◆ REQUESTS:
**a.** Update the bankruptcy testimony passage, starting with "The Debtor testified that he sold" and going on through "from this buyer.", so that "Debtor" is changed to "Respondent" wherever it occurs.
**b.** Write what comes next in the bankruptcy testimony passage, picking up after its final sentence.

-- Start DOCUMENT EXCERPT --

The Debtor testified that he sent one payment for the Watch, but the check was lost in the mail. He said that he did not remember the number, date, or amount of the check.
The Debtor testified that he sold the Watch for $2,500 in July 2001. He said that he also made four other sales, which are set forth in the Statement of Financial Affairs filed in the bankruptcy case, but he could not recall whether he had made more sales in addition to those listed. The Statement of Financial Affairs states that transfers made within one year preceding the petition filing date of September 12, 2001 were as follows:
The Debtor testified that each of the dates was erroneously shown to be in 2000 and should instead have been shown to be in 2001.
26 inch TV sold to Tom — 5/00 for $500
24 inch TV, DVD sold to Tien — 8/00 for $125
Computer/monitor sold to Jimmy — 7/00 for $600
Men's designer watch — sold to Jimmy's friend -7/00 for $2500
DVD, speakers, rims — sold to Tim for $1500 5/OO
The Debtor testified that he never received payment from this buyer.

-- End DOCUMENT EXCERPT --
-- Start DATA LISTING --

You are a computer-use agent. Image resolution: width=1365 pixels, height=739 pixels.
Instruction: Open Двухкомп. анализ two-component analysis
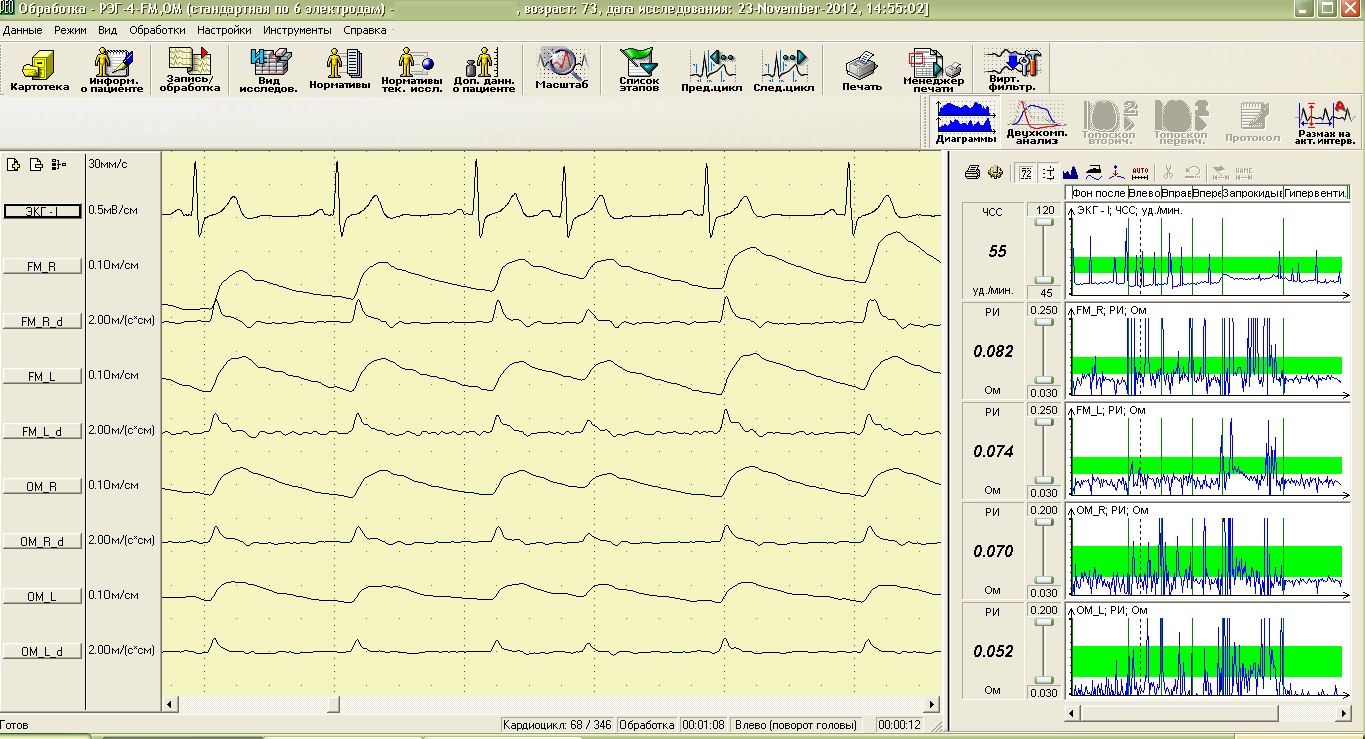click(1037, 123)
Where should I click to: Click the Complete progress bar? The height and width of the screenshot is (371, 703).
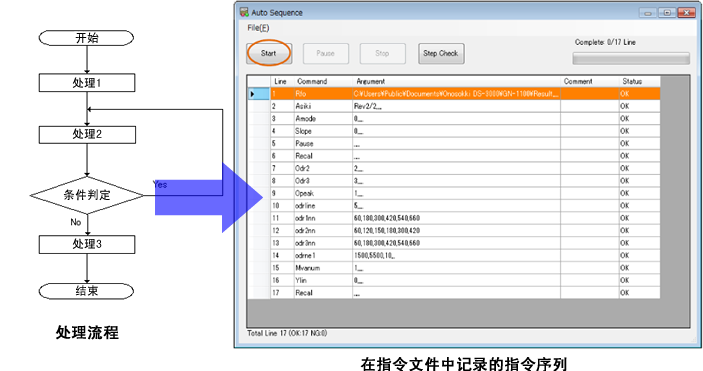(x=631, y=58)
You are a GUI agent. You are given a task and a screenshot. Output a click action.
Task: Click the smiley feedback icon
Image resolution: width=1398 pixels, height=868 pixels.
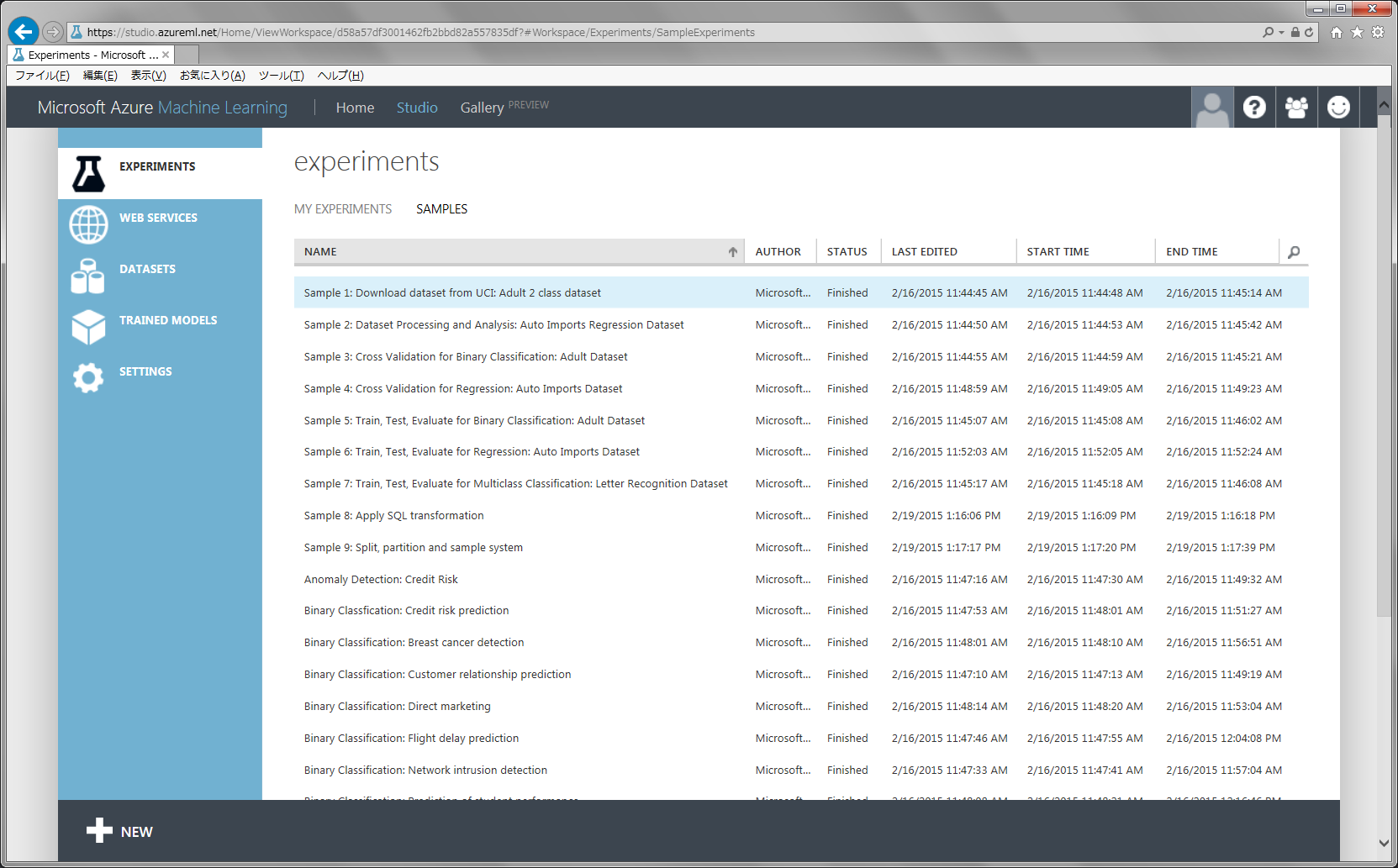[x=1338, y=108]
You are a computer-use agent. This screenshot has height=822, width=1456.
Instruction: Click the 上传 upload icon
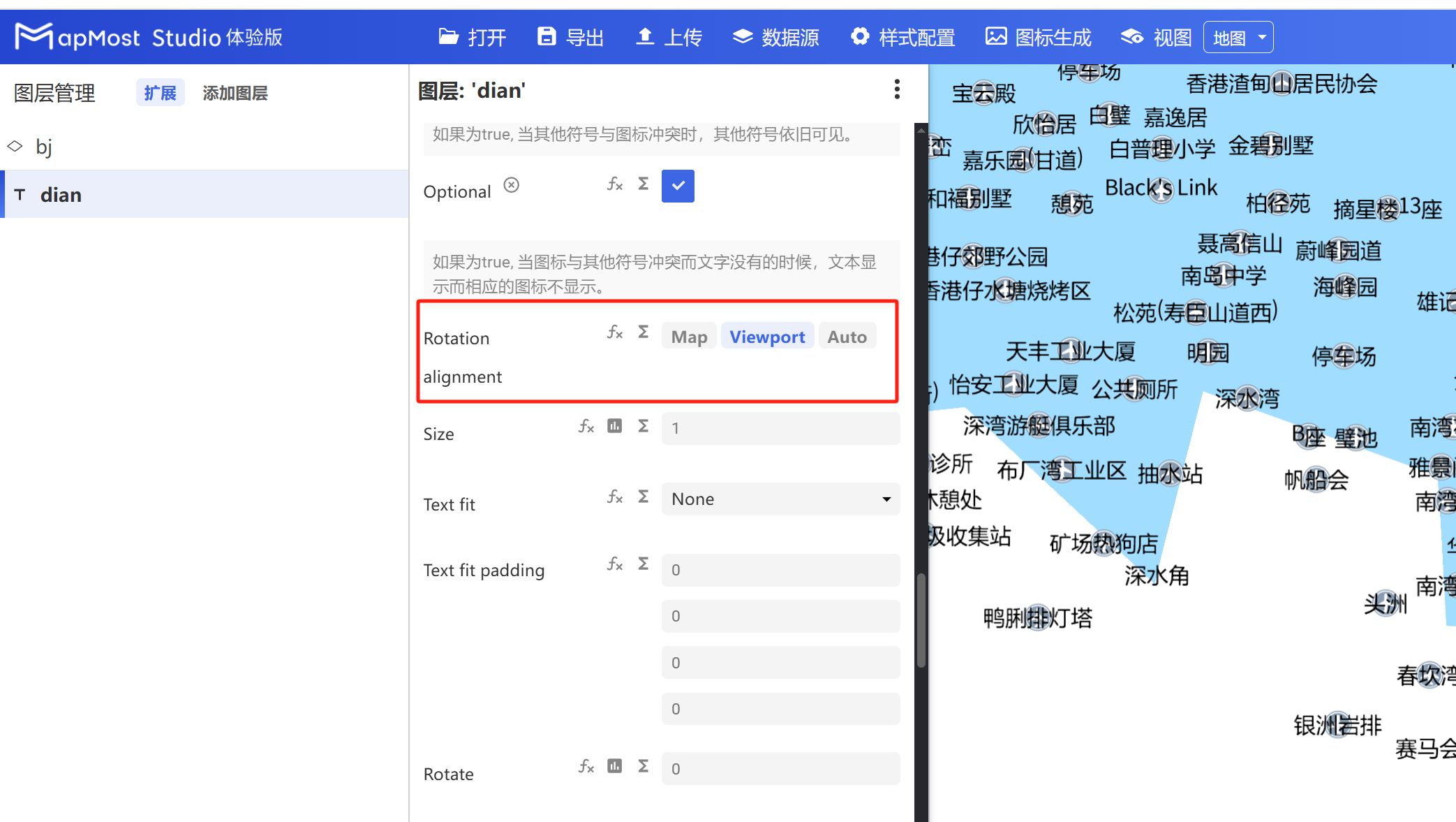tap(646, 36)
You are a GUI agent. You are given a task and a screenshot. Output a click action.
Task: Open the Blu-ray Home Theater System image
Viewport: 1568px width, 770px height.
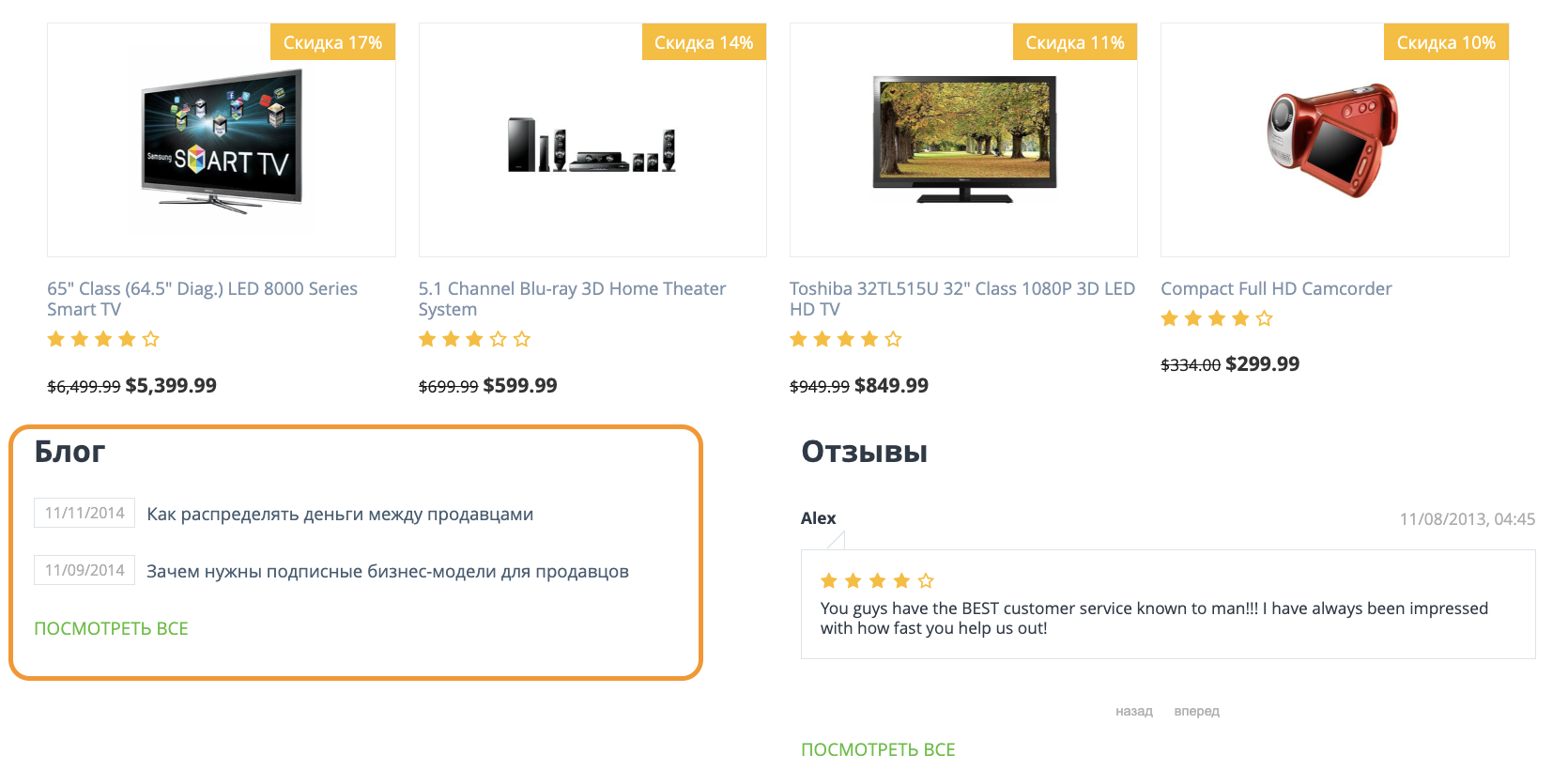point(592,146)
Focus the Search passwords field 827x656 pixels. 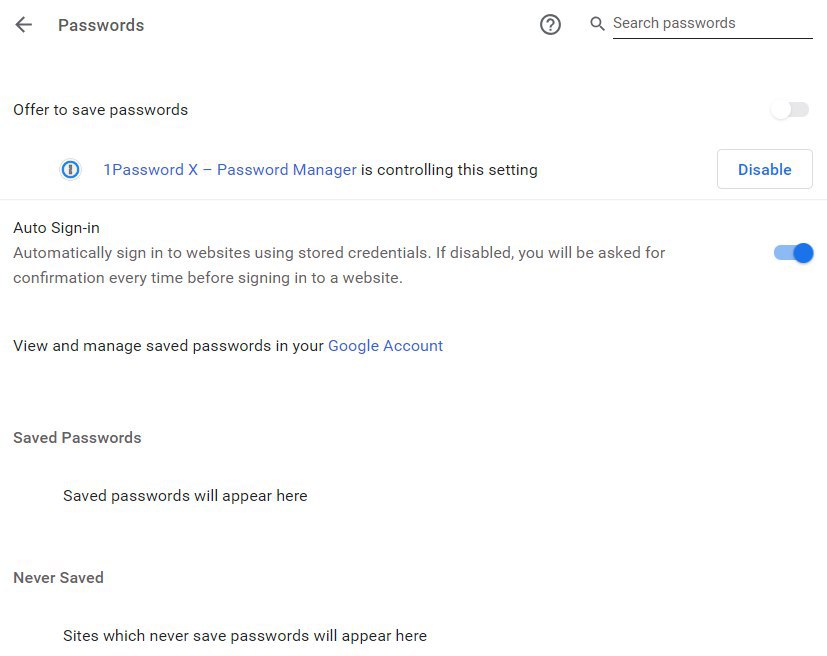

-- End DATA LISTING --

◆ RESULTS:
**a.**
The Respondent testified that he sold the Watch for $2,500 in July 2001. He said that he also made four other sales, which are set forth in the Statement of Financial Affairs filed in the bankruptcy case, but he could not recall whether he had made more sales in addition to those listed. The Statement of Financial Affairs states that transfers made within one year preceding the petition filing date of September 12, 2001 were as follows:
The Respondent testified that each of the dates was erroneously shown to be in 2000 and should instead have been shown to be in 2001.
26 inch TV sold to Tom — 5/00 for $500
24 inch TV, DVD sold to Tien — 8/00 for $125
Computer/monitor sold to Jimmy — 7/00 for $600
Men's designer watch — sold to Jimmy's friend -7/00 for $2500
DVD, speakers, rims — sold to Tim for $1500 5/OO
The Respondent testified that he never received payment from this buyer.

**b.**
The Debtor testified that, with the exception of the Watch, he could not recall when he purchased any of this property. He said that he sold these items because his income "was substantially reduced" and he "needed the money". He also said that, when these sales were made, he had no credit available and was trying to pay off his accounts instead of charging more — he did not recall whether he actually did stop making charges and said that he used his credit cards "on a daily basis" to pay for such items as gasoline and food, and could not remember each transaction.
The schedules of unsecured non-priority claims filed in the bankruptcy case set forth, in addition to the Jeweler, nineteen creditors holding claims totalling $58,990.30 (each described as being for "Charge/Purchase"), but do not show when any debt was incurred.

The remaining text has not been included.